Food and Drug Administration

Center for Drug Evaluation and Research


Arthritis Advisory Committee

Silver Spring Holiday Inn, 8777 Georgia Avenue, Silver Spring , MD



March 4, 2003

Safety update on the TNF-a inhibitors


Lymphomas and other Malignancies


1. Please comment on the characteristics of the cases of lymphomas (e.g., age at time of   diagnosis, distribution of NHL vs. HD, histology, etc.) observed in patients treated with TNF inhibitors relative to the experience in the general population and relative to the experience in people with underlying RA or Crohn’s Disease.

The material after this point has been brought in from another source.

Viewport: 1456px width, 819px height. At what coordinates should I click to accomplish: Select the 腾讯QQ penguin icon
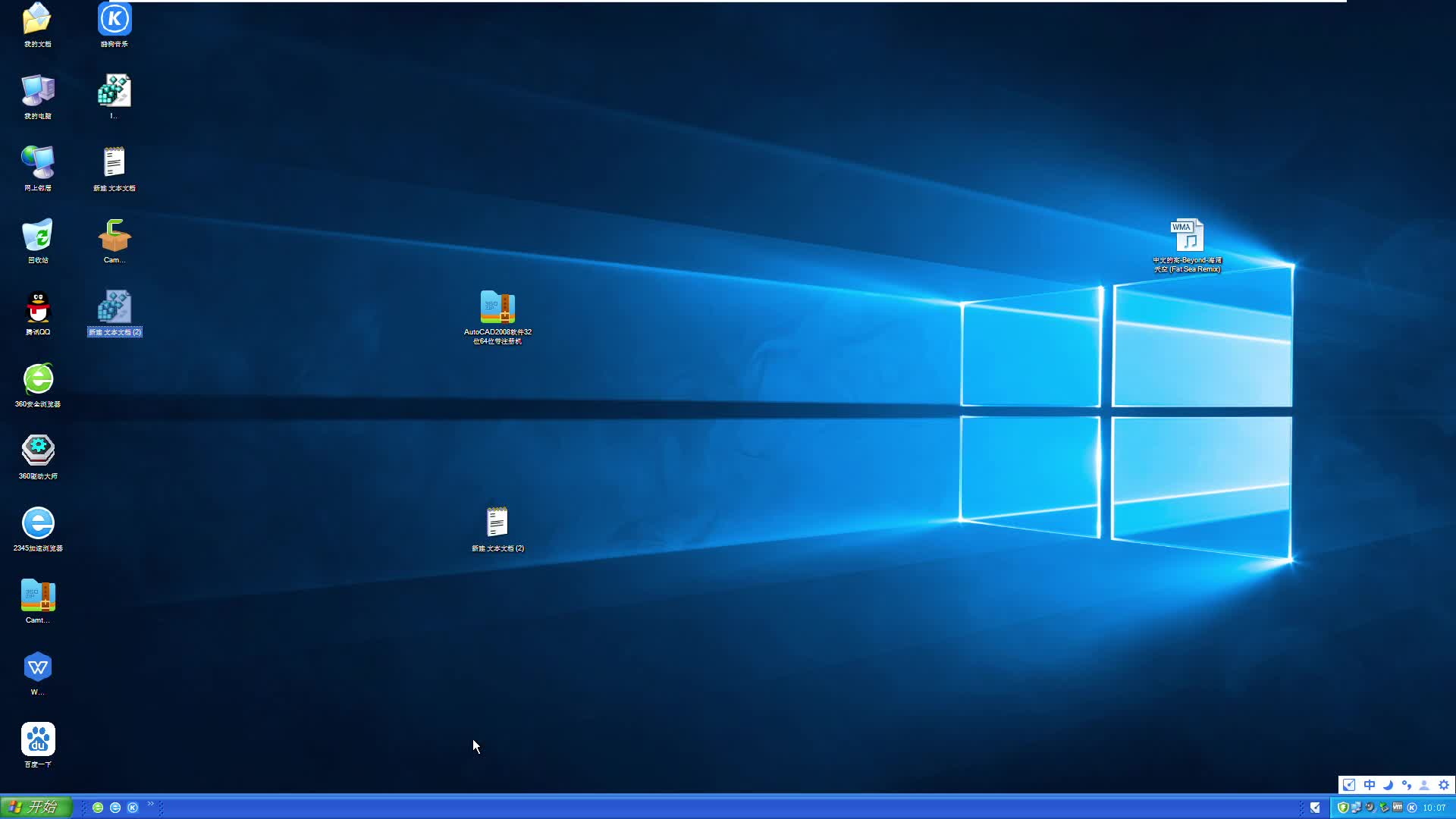[x=38, y=308]
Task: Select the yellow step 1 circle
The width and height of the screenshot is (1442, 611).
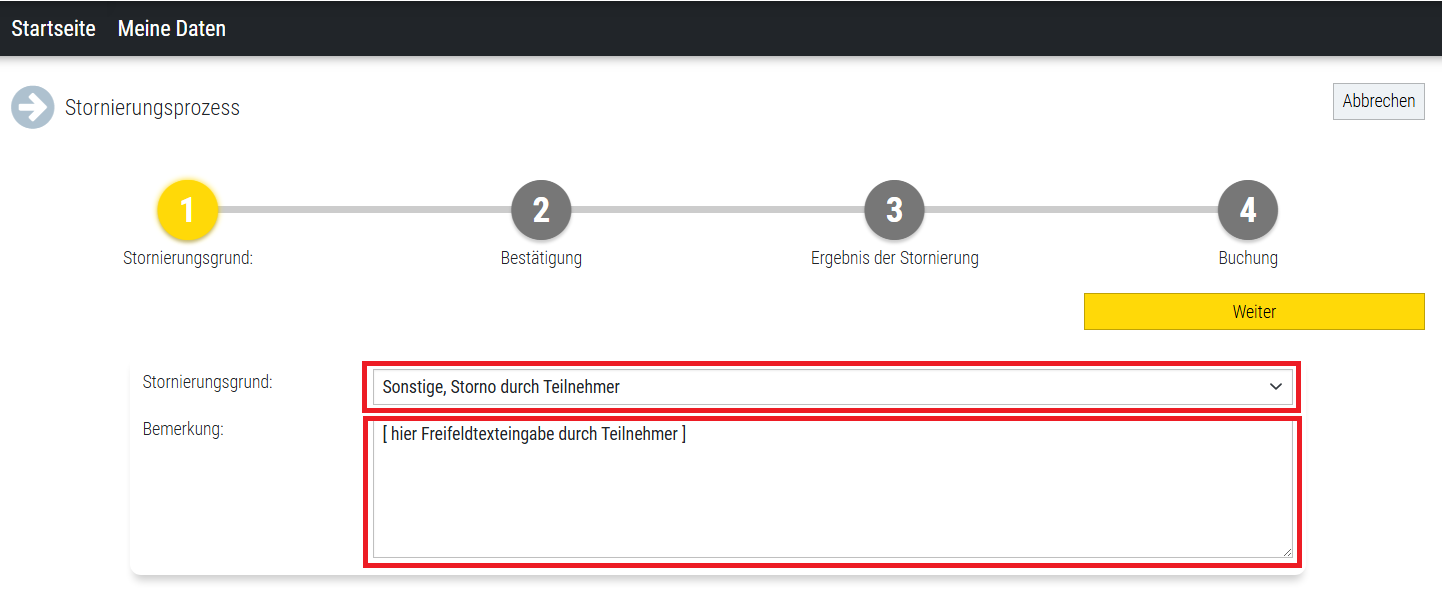Action: (x=187, y=210)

2. Please discuss the strength of the available evidence (including the pre-marketing controlled trial experience, open label extension studies, post-marketing registry data, and post-marketing spontaneous reports, incidence rates over time, etc.) and any conclusions you are able to draw regarding an association between TNF-blocking treatments and lymphoma. 

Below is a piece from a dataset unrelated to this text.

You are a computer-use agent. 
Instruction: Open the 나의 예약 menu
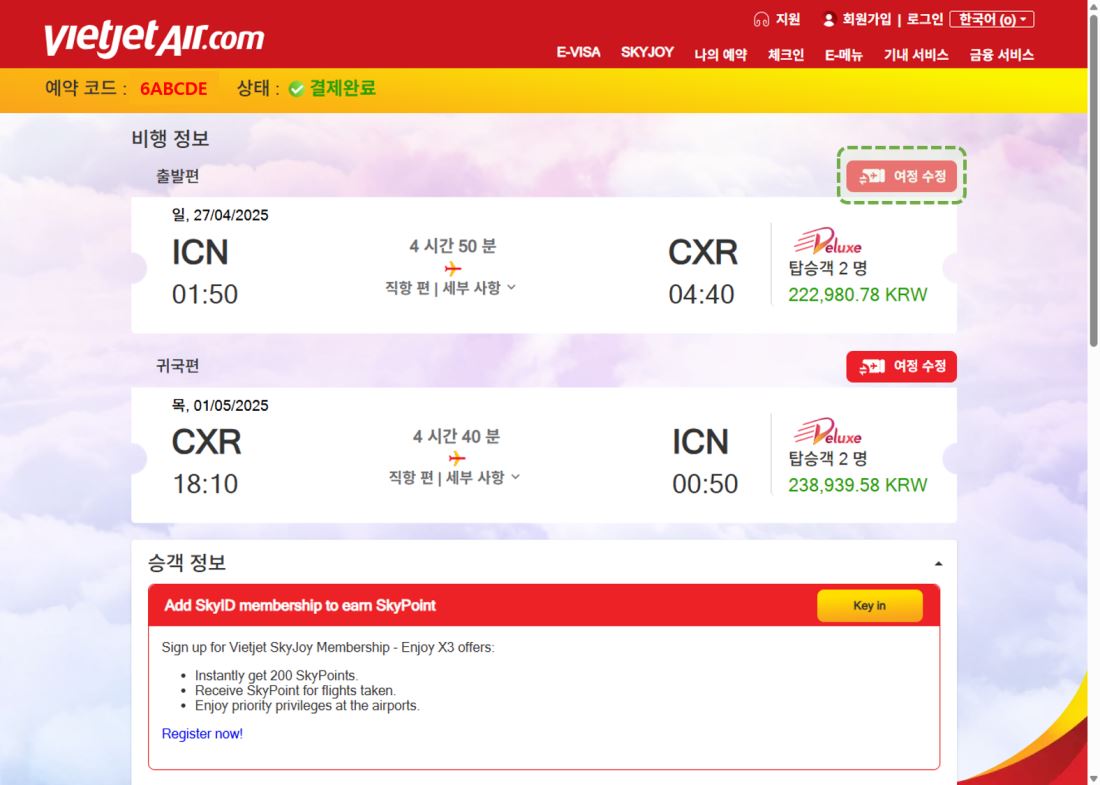(720, 55)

3. As part of post marketing studies, all 3 manufacturers have committed to follow between 1000 and 2000 patients with RA and to provide the agency with updated information on malignancies annually for a minimum of 5 years.  At 5 years, the agency will determine whether additional follow up will be necessary.  The yearly update includes numbers and types of tumors, based on histology and other standard assessments. 


4. Should the companies be asked to obtain additional specific types of information not normally assessed in patient management that could help elucidate the relationship between anti-TNF therapy and lymphoma?  What findings would suggest that there be continued active follow up of this nature?  

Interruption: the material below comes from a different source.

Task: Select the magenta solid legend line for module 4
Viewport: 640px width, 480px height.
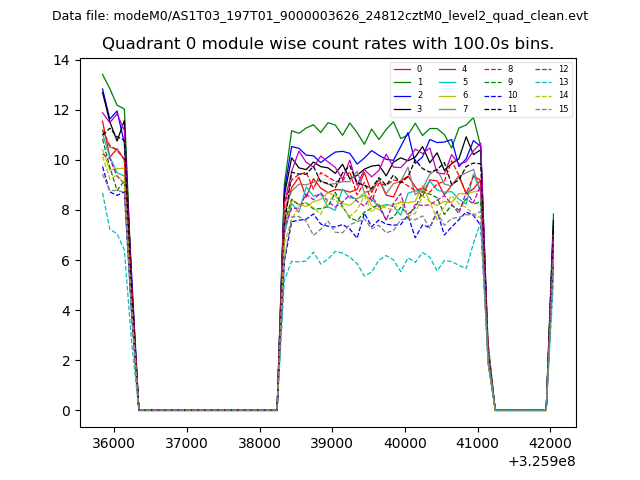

5. Please discuss how best to communicate information about lymphomas to health care providers and patients.  For each of the respective product labels, please discuss how the agency should present the data on the observed incidence of lymphoma, the degree to which the data suggest an association, and the degree of uncertainty about the association.  Should the standardized incidence ratio (SIR) with respect to the general population be presented?  Should the SIR with respect to the RA population be presented?  Should the labels be similar for each product?


6. Please comment on the incidence and types of other malignancies observed in the clinical trial and post-marketing experience with the TNF blocking agents.  Do these data raise any concerns at the present time?

Other safety data


1. Please comment on the data observed in the randomized controlled trials in patients with New York Heart Association class III and IV heart failure as well as the spontaneous reports of adverse cardiac events in patients with RA.  Is it reasonable to discuss CHF related safety concerns in labels for all TNF blocking agents?  Other than product label changes that will caution use in patients with pre-existing CHF or who develop CHF while on treatment, should the companies be asked to develop additional procedures for CHF risk management?   


2. Please comment on any other concerns based on the safety updates provided and any specific actions the agency and the various companies should undertake to address them.